• [Instruction] Continue the report on the slow earthquakes research project from the point where it stops.
Excerpt start
Outcomes of a project funded by the US National Science Foundation
Federal Award ID: EAR-1520760
The Spectrum of Fault Slip Behaviors and the Mechanics of Slow Earthquakes
C. Marone (Penn State University)
This project was a systematic investigation of the physics of slow earthquakes, with particular focus on the mechanical processes that dictate the slip speed and propagation velocity of slow ruptures. Laboratory and theoretical studies were designed to address: 1) the underlying processes of slow slip, with focus on the frictional mechanisms and continuum coupling that may explain the spectrum of fault slip behaviors in nature, 2) microstructural studies of the laboratory samples to assess how shear localization and strain distribution compare between normal (fast) and slow stick-slip, and 3) acoustic measurement of fault zone elastic properties, with particular focus on precursors to failure. We worked to evaluate the well known connections between frictional stick-slip (lab earthquakes) and ordinary (fast) earthquakes and to extend the analogy between lab earthquakes and the spectrum of tectonic faulting styles from slow slip events to slow earthquakes and ordinary earthquakes. The results have provided significatn insight into the mechanics of slow earthquakes and other forms of quasi-dynamic fault slip.
We published a total of 41 papers and an equal/larger number of meeting abstracts. We gave over a dozen talks at national meetings and we helped researchers in other labs learn the techniques necessary to study slow earthquakes in the lab.
We improved our understanding of precursors to lab earthquakes and discovered that mean stress dependent changes in fault zone elastic properties can mask the changes that occur prior to failure.
We discovered that previous work, dating back to 1992, on the effects of fault normal stress on fault strength had missed an important effect related to fault slip velocity and frictional state (memory effects). The results have major implications for the use of acoustic waves to monitor fault contact area and strength.
The project supported 5 graduate students who developed skills for computation, data collection and analyis, technical skills for laboratory work, communication skills and the presentation and writing skills that come with presenting and publishing scientific research.
Our work is described in a number of publications, including the following. Most of these are freely available. Anyone who would like access to others should contact Chris Marone at marone@psu.edu
- Bolton, D. C., Shreedharan, S. Rivière, J., and C. Marone, C, Acoustic energy release during the laboratory seismic cycle: insights on laboratory earthquake precursors and prediction, J. Geophys. Res. Solid Earth, 125, 10.1029/2019JB018975, 2020.
Excerpt end
Given records start
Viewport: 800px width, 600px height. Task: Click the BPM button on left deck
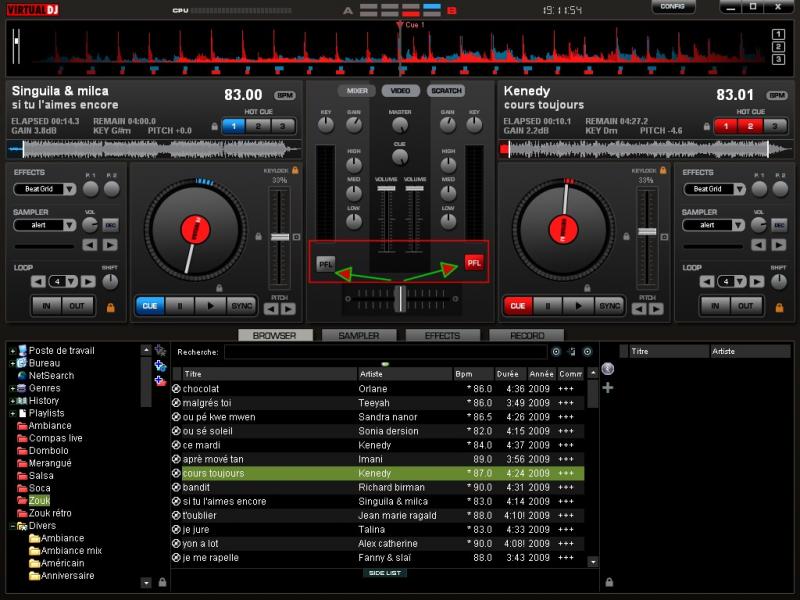(x=285, y=95)
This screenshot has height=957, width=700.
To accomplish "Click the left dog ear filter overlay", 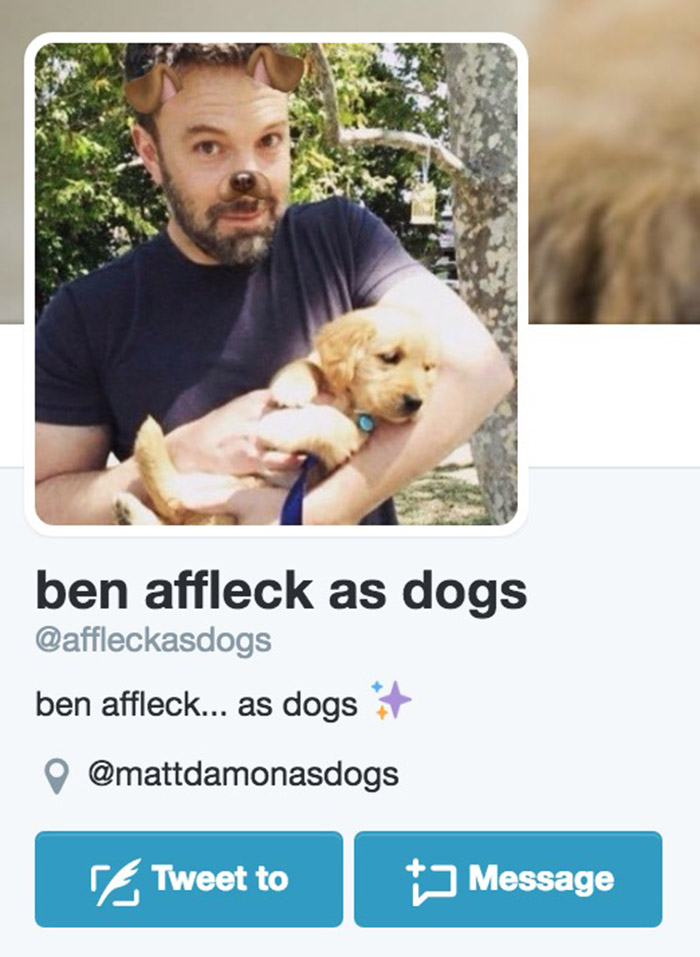I will click(151, 88).
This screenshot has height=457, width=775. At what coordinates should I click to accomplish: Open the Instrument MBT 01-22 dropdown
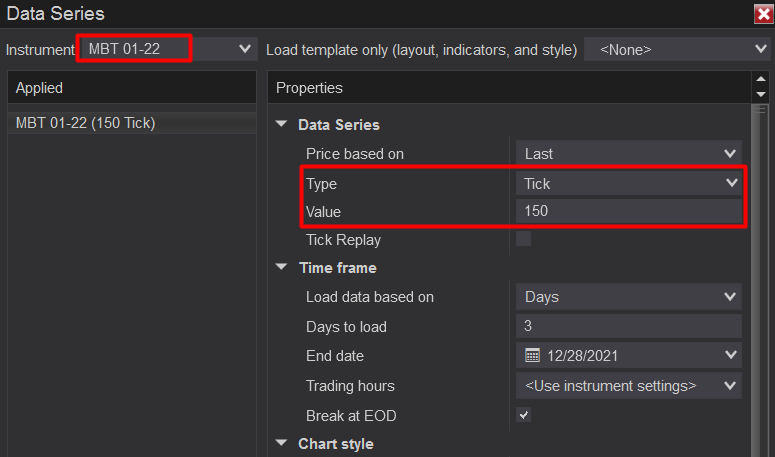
Given records end
• [Output below]
- Im, K., Saffer, D. M., Marone, C. and J. P. Avouac, Slip rate-dependent friction as a universal mechanism for slow slip events, Nature Geosc., 2020.
- Kenigsberg, A. R., Rivière, J., Marone, C. and D. M. Saffer, Evolution of elastic and mechanical properties during fault shear: the roles of clay content, fabric development, and porosity. J. Geophys. Res. Solid Earth, 10.1029/2019JB018612, 2020.
- Kenigsberg, A. R., Rivière, J., Marone, C. and D. M. Saffer, A method for determining absolute ultrasonic velocities and elastic properties of experimental shear zones, Int. J. Rock Mech. and Min. Sci., 30,10.1016/j.ijrmms.2020.104306, 2020.
- Shreedharan, S., Bolton, D. C., Rivière, J., and C. Marone, Preseismic fault creep and elastic wave amplitude precursors scale with lab earthquake magnitude for the continuum of tectonic failure modes, Geophys. Res. Lett., e2020GL086986, 2020.
- Veedu, D. M., Giorgetti, C., Scuderi, M. M., Barbot, S., Marone, C., and C. Collettini, Bifurcations at the stability transition of earthquake faulting, Nature Geosc., 2020.
- Kenigsberg, A. R., Rivière, J., Marone, C. and D. M. Saffer, The effects of shear strain, fabric, and porosity evolution on elastic and mechanical properties of clay- rich fault gouge, J. Geophys. Res. Solid Earth, 10.1029/2019JB017944, 2019.
- Bolton, D. C., Shokouhi, P., Rouet-Leduc, B., Hulbert, C., Rivière, J., Marone, C., and P. A. Johnson, Characterizing acoustic precursors to laboratory stick-slip failure events using unsupervised machine learning, Seis. Res. Letts., 10.1785/0220180367, 2019.
- Fisher, D. M., Smye, A. J., Marone, C., van Keken, P. E., and Yamaguchi, Kinetic models for healing of the subduction interface based on observations of ancient accretionary complexes, Geochem. Geophys. Geosyst., GGGE21954, 10.1029/2019GC008256, 2019.
- Hulbert, C., Rouet-Leduc, B., Johnson, P. A., Ren, C. X., Rivière, J., Bolton, D. C., and C. Marone, Machine learning predictions illuminate similarity of fast and slow laboratory earthquakes, Nat. Geosc., 12, 69-74, 10.1038/s41561-018-0272-8, 2019.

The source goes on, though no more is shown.